Hao Yin, Yuhao Zhang, Xin Zhou, Huanzhang Zhu
Molecular Biology Reports 2011, 38 (8): 5071-8
HIV-1 latency represents a major problem in the eradication of HIV-1 in infected individuals treated with highly active anti-retroviral therapy. Histone deacetylase (HDAC) inhibits HIV-1 gene expression and virus production and may contribute to quiescence of HIV-1 within resting CD4+ T cells. Here, we evaluated the effect of Oxamflatin, a class I HDAC inhibitor, on the epigenetic change at HIV-1 long terminal repeat (LTR) and the induction of the latent viruses in the latency Jurkat T cell line. Flow cytometry assay showed that Oxamflatin activate HIV-1 gene expression in these latently infected cells by 2-17 fold than background levels. Chromatin immunoprecipitation (ChIP) assays further revealed that Oxamflatin increase the acetylation level of histone H3 and histone H4 at the nucleosome 1(nuc-1) site of the HIV-1 LTR compared to mock treatment.

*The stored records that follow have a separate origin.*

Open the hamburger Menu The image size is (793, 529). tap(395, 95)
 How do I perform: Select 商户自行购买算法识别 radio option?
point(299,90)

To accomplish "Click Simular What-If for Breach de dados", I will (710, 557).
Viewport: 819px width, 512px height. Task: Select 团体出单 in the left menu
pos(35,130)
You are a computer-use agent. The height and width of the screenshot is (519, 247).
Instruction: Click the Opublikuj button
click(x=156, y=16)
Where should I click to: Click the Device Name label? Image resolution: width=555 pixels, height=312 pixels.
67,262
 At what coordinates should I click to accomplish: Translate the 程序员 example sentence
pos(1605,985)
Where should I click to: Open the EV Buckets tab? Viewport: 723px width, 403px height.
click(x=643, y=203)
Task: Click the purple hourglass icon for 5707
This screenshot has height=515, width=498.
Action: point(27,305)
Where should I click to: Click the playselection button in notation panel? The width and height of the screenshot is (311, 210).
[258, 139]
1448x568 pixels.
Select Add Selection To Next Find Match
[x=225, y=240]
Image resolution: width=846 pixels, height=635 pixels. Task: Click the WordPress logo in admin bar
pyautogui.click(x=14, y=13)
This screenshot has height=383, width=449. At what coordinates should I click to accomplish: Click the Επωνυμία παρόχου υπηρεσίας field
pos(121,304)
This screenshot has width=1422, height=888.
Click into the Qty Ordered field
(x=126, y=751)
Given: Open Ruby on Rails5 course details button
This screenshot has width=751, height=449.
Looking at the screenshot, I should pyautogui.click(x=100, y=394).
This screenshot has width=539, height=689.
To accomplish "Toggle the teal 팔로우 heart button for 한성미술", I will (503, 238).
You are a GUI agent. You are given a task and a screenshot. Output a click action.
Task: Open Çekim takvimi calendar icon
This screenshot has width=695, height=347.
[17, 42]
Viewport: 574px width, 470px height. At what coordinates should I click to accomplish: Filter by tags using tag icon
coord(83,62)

We also found that Oxamflatin had a synergization with prostratin, or 5-azacytidine or tumor necrosis factor-α to activate the HIV-1 promoter. Taken together, our results suggest that the histone acetylation plays an important role in regulating HIV-1 LTR gene expression, and Oxamflatin has potential as drug candidates as antilatency therapies.